The Fuel Freedom Foundation (FFF) says that a new warning from the International Monetary Fund underscores the urgency of opening markets to competition from alternative fuels such as natural gas, ethanol, methanol and electricity.
The IMF Working Paper, titled “The Future of Oil: Geology versus Technology,” predicts that oil prices could permanently double in the next decade.
“The IMF report warns that a doubling in oil prices will send the global economy into ‘uncharted territory,’ which would spell disaster,” said Joseph A. Cannon, president of the Fuel Freedom Foundation. “Fortunately, disaster can be averted if we open our markets to competition from cheaper, cleaner, American-made alternative fuels to gasoline. This is the only way to bring down oil prices significantly and structurally, and ensure future economic growth.”
The paper combines two opposing positions in the debate to arrive at a more accurate model for predicting oil prices. On the one hand, the “peak oil” argument holds that the consumption of finite resources will push prices ever higher. On the other, the technological argument says that higher prices will spur new methods for extracting oil, as well as substitutions for petroleum products.
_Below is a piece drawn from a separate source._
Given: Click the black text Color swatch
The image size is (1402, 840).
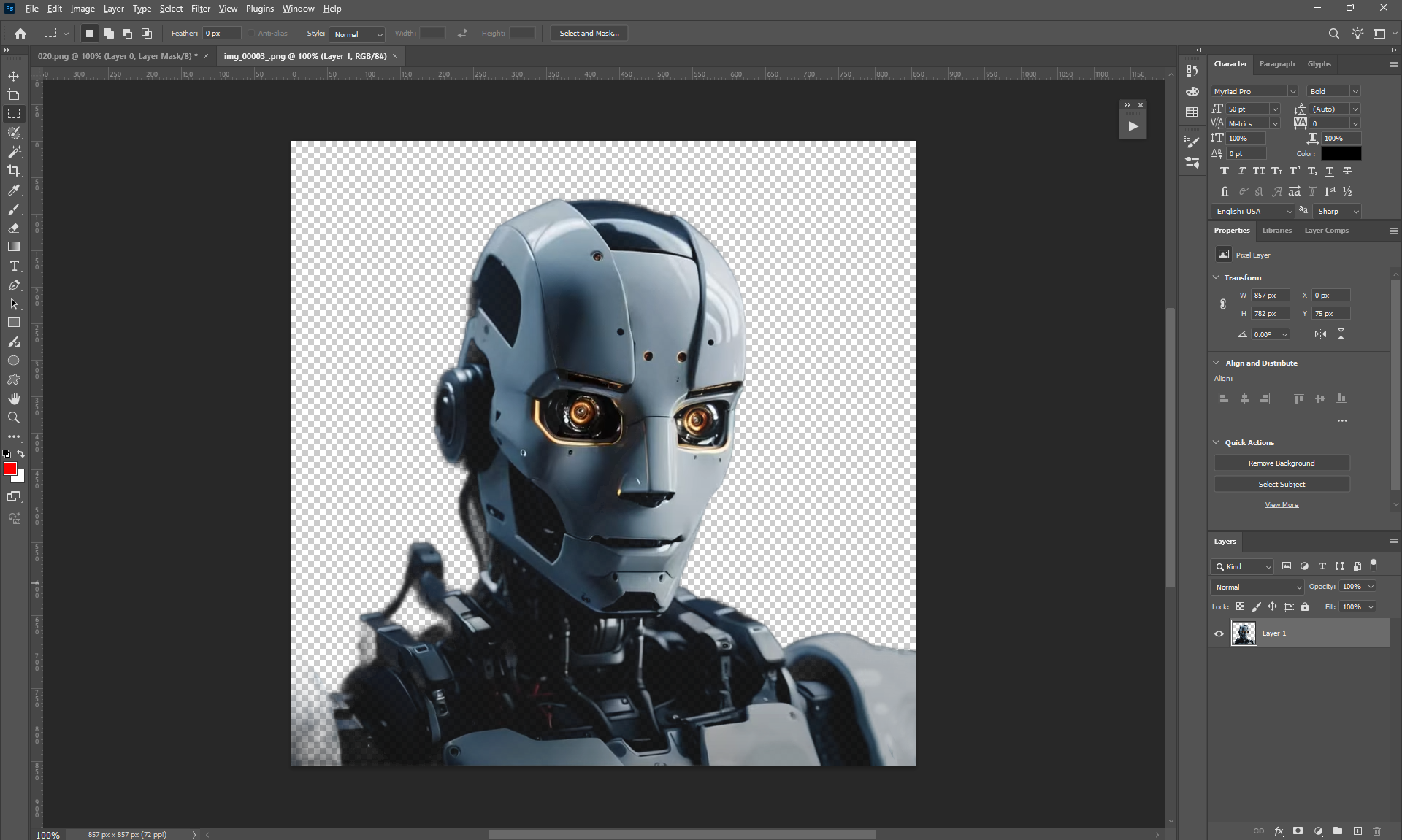Looking at the screenshot, I should 1341,153.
These advances, in turn, will lead to greater output and eventually lower prices.
The authors—who emphasized that their findings do not necessarily reflect IMF policy—found the peak oil argument too pessimistic. However, they concluded that geological constraints on production, plus “demand shocks” such as rapid growth in China and India, best explain the trend in oil prices. At the same time, the researchers found limits to the impact of technological advances in the long run. The result is a near doubling in oil prices, and a “pain barrier” beyond which there is lasting damage to economic growth.
The Fuel Freedom Foundation declares itself a nonpartisan, nonprofit organization and is based in Irvine, Calif. The FFF is dedicated to breaking the U.S. economy’s oil addiction by removing barriers to competition to promote the development of cheaper, cleaner, American-made fuels. “Fuel freedom” is said to mean that gasoline, diesel, methanol, natural gas, ethanol and electricity compete on equal footing both at the dealership and at the pump. Achieving fuel freedom, says the FFF organization, will lower fuel prices, create jobs, spur economic growth, reduce pollution, and improve national and global security.